> **Exercise goal**: Line by line, copy the listing below exactly.

> **Records supplied**:

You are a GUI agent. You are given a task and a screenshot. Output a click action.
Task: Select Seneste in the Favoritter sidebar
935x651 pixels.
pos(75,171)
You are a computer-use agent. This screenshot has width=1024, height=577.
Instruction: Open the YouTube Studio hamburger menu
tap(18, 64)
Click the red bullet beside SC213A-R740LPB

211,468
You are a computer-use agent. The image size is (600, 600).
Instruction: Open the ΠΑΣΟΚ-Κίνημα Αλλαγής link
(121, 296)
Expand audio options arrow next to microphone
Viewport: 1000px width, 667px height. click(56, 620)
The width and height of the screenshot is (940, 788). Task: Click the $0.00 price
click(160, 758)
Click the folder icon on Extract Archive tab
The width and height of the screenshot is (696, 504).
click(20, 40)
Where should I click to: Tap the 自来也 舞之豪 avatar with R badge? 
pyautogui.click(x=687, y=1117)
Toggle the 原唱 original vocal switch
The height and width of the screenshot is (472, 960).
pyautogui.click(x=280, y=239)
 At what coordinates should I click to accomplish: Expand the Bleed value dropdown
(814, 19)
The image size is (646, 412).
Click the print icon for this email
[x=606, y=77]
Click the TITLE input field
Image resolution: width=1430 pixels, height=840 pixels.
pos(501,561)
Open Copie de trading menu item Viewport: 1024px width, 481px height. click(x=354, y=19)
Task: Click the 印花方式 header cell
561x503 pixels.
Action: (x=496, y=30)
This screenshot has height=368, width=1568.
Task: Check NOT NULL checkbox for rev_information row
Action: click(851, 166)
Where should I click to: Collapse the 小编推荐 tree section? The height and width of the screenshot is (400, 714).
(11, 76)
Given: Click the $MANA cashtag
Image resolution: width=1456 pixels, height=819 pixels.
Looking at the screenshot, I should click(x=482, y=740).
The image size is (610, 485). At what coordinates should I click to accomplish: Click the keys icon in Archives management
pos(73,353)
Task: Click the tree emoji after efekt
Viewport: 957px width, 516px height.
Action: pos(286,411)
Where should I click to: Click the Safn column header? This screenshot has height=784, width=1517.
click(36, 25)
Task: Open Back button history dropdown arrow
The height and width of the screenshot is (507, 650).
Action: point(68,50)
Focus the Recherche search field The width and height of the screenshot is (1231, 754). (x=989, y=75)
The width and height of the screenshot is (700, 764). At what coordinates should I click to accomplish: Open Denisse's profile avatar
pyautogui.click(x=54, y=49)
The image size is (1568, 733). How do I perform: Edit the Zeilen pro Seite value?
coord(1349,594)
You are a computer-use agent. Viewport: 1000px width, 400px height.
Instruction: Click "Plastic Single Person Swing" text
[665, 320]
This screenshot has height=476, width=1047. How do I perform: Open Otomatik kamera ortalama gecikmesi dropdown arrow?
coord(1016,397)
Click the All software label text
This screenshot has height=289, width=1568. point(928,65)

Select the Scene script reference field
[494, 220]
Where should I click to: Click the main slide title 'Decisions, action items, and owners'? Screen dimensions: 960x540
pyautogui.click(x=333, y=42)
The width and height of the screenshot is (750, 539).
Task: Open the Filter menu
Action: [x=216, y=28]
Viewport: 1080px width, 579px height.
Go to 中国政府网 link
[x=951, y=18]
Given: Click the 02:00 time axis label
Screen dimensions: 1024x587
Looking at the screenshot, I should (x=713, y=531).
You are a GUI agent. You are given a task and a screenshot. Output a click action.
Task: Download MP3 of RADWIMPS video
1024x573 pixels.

> **Written answer**:
You are a GUI agent. You are given a task and a screenshot. Output a click action.
Task: Select Seneste in the Favoritter sidebar
935x651 pixels.
pos(75,171)
You are a computer-use agent. This screenshot has width=1024, height=577.
Instruction: Open the YouTube Studio hamburger menu
tap(18, 64)
Click the red bullet beside SC213A-R740LPB

211,468
You are a computer-use agent. The image size is (600, 600).
Instruction: Open the ΠΑΣΟΚ-Κίνημα Αλλαγής link
(121, 296)
Expand audio options arrow next to microphone
Viewport: 1000px width, 667px height. click(56, 620)
The width and height of the screenshot is (940, 788). Task: Click the $0.00 price
click(160, 758)
Click the folder icon on Extract Archive tab
The width and height of the screenshot is (696, 504).
click(20, 40)
Where should I click to: Tap the 自来也 舞之豪 avatar with R badge? 
pyautogui.click(x=687, y=1117)
Toggle the 原唱 original vocal switch
The height and width of the screenshot is (472, 960).
pyautogui.click(x=280, y=239)
 At what coordinates should I click to accomplish: Expand the Bleed value dropdown
(814, 19)
The image size is (646, 412).
Click the print icon for this email
[x=606, y=77]
Click the TITLE input field
Image resolution: width=1430 pixels, height=840 pixels.
pos(501,561)
Open Copie de trading menu item Viewport: 1024px width, 481px height. click(x=354, y=19)
Task: Click the 印花方式 header cell
561x503 pixels.
Action: (x=496, y=30)
This screenshot has height=368, width=1568.
Task: Check NOT NULL checkbox for rev_information row
Action: click(851, 166)
Where should I click to: Collapse the 小编推荐 tree section? The height and width of the screenshot is (400, 714).
(11, 76)
Given: Click the $MANA cashtag
Image resolution: width=1456 pixels, height=819 pixels.
Looking at the screenshot, I should click(x=482, y=740).
The image size is (610, 485). At what coordinates should I click to accomplish: Click the keys icon in Archives management
pos(73,353)
Task: Click the tree emoji after efekt
Viewport: 957px width, 516px height.
Action: pos(286,411)
Where should I click to: Click the Safn column header? This screenshot has height=784, width=1517.
click(36, 25)
Task: Open Back button history dropdown arrow
The height and width of the screenshot is (507, 650).
Action: point(68,50)
Focus the Recherche search field The width and height of the screenshot is (1231, 754). (x=989, y=75)
The width and height of the screenshot is (700, 764). At what coordinates should I click to accomplish: Open Denisse's profile avatar
pyautogui.click(x=54, y=49)
The image size is (1568, 733). How do I perform: Edit the Zeilen pro Seite value?
coord(1349,594)
You are a computer-use agent. Viewport: 1000px width, 400px height.
Instruction: Click "Plastic Single Person Swing" text
[665, 320]
This screenshot has height=476, width=1047. How do I perform: Open Otomatik kamera ortalama gecikmesi dropdown arrow?
coord(1016,397)
Click the All software label text
This screenshot has height=289, width=1568. point(928,65)

Select the Scene script reference field
[494, 220]
Where should I click to: Click the main slide title 'Decisions, action items, and owners'? Screen dimensions: 960x540
pyautogui.click(x=333, y=42)
The width and height of the screenshot is (750, 539).
Task: Open the Filter menu
Action: [x=216, y=28]
Viewport: 1080px width, 579px height.
Go to 中国政府网 link
[x=951, y=18]
Given: Click the 02:00 time axis label
Screen dimensions: 1024x587
Looking at the screenshot, I should (x=713, y=531).
You are a GUI agent. You are given a task and a screenshot. Output a click action.
Task: Download MP3 of RADWIMPS video
1024x573 pixels.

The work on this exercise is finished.